12-11-2017, 01:25 PM
Quote:Donald Trump won the US presidency with the backing of working-class and socially conservative white voters on a populist platform of economic nationalism. Trump rejected the Republican party’s traditional pro-business, pro-trade agenda, and, like Bernie Sanders on the left, appealed to Americans who have been harmed by disruptive technologies and “globalist” policies promoting free trade and migration. But while Trump ran as a populist, he has governed as a plutocrat, most recently by endorsing the discredited supply-side theory of taxation that most Republicans still cling to.
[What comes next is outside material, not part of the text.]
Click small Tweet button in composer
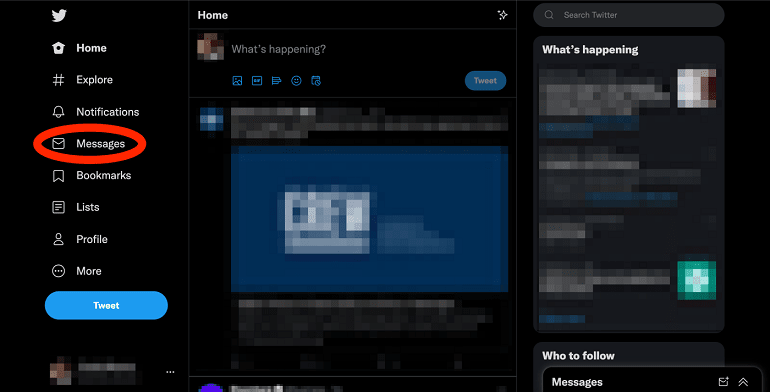The height and width of the screenshot is (392, 770). point(485,81)
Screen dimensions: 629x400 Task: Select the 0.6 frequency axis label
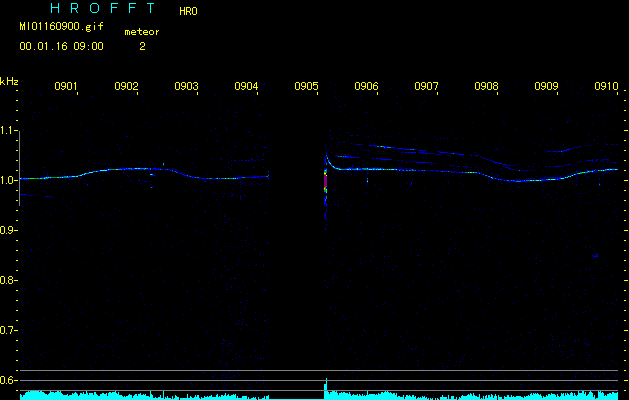coord(9,380)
Trump also ran as someone who would “drain the swamp” in Washington DC and on Wall Street. Yet he has stacked his administration with billionaires (not just millionaires) and Goldman Sachs alumni, while letting the swamp of business lobbyists rise higher than ever.How far will Trump go to keep his core supporters on his side? | Nouriel Roubini | Business | The Guardian
Trump and the Republicans’ plan to repeal the 2010 Affordable Care Act (Obamacare) would have left 24 million Americans – mostly poor or middle class, many of whom voted for him – without healthcare. His deregulatory policies are blatantly biased against workers and unions. And the Republican tax-reform plan that he has endorsed would overwhelmingly favour multinational corporations and the top 1% of households, many of which stand to benefit especially from the repeal of the estate tax. Trump has also abandoned his base in the area of trade, where he has offered rhetoric but not concrete action. Yes, he scrapped the Trans-Pacific Partnership (TPP), but Hillary Clinton would have done the same. He has mused about abandoning the North American Free Trade Act (Nafta), but that may be just a negotiating tactic. He has threatened to impose a 50% tariff on goods from China, Mexico and other US trade partners, but no such measures have materialised. And proposals for a border adjustment tax have been all but forgotten.